Bouger au travail, c’est possible !

Nous bougeons de moins en moins… et ce mode de vie sédentaire a des conséquences négatives sur notre santé. Cette immobilité gagne aussi le monde du travail avec de longues heures passées en position assise devant un ordinateur ou en réunion. Et pourtant, bouger au travail c’est possible et bénéfique pour notre santé ! Pour vous y aider, nous avons publié un dépliant avec des astuces mais aussi des exercices pratiques pour bouger au travail.

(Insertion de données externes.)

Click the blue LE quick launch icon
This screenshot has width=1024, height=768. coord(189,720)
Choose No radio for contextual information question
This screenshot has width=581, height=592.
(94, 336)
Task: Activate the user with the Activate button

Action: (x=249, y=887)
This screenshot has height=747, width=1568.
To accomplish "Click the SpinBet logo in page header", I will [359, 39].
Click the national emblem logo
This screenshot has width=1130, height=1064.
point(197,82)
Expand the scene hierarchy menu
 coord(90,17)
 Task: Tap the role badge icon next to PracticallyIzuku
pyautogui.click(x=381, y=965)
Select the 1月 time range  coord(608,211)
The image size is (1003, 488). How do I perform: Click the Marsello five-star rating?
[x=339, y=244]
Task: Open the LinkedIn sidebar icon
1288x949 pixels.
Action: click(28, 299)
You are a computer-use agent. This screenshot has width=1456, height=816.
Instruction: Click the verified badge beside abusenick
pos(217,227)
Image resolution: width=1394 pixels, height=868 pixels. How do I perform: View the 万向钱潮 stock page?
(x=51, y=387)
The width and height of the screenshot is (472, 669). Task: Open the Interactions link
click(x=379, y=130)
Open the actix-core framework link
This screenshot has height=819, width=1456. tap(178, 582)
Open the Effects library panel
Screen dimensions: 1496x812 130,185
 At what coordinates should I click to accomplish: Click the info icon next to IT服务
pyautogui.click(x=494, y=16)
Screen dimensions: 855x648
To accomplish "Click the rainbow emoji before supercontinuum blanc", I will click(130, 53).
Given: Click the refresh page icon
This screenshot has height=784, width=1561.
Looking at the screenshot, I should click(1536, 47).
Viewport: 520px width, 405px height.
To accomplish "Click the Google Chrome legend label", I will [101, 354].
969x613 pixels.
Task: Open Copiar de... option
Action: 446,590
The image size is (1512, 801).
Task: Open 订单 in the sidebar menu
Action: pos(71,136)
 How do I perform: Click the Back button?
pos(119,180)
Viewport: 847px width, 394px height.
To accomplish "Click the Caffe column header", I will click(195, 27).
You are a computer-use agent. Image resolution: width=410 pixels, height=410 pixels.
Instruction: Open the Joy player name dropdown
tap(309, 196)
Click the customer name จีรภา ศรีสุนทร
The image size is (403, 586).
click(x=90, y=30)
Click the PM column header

Bouger, c’est bon pour notre santé physique. Cela permet de lutter contre les maladies chroniques, dont la plupart sont liées aux modes de vie. Mais c’est essentiel aussi pour notre bien-être, en favorisant les contacts sociaux.
Bouger plus au boulot, c’est possible autant pendant le temps de travail que pendant les pauses ou encore sur le chemin du travail. Le plus important, c’est de rompre les périodes de sédentarité. Par exemple en faisant une réunion debout, en prenant l’escalier plutôt que l’ascenseur, en se promenant sur le temps de midi, en allant au travail en vélo,… Plein de petits défis sont possibles pour que les employés sédentaires rompent davantage le temps passés assis sur leur chaise. Quant aux employeurs, ils ont aussi leur rôle à jouer, par exemple en proposant des bureaux à hauteur modulable, en offrant du temps de travail pour soutenir la pratique d’une activité physique, en proposant des vélos partagés,…

 

Découvrez plus d’astuces et les exercices dans notre dépliant.

Envie de bouger en vous amusant ? Cherchez notre Géocache !

Envie de bouger en vous amusant ? Cherchez notre Géocache !

C’est l’année du « bouger » à l’Observatoire de la Santé du Hainaut. Pour vous faire bouger de manière ludique, nous avons caché des Géocaches dans la région de Mons. L’occasion de vous faire découvrir cette activité passionnante qui vous fera bouger avec plaisir.  

Chercher, lever les yeux, tâtonner, fouiner dans les feuilles mortes, dans le branches d’un arbre ou au pied d’un monument,… Le Géocaching® c’est une grande chasse au trésor en plein air et idéale à découvrir en famille. Il s’agit de trouver des petites boîtes, appelées Géocaches, dissimulées dans le monde entier et recensées sur le site geocaching.com.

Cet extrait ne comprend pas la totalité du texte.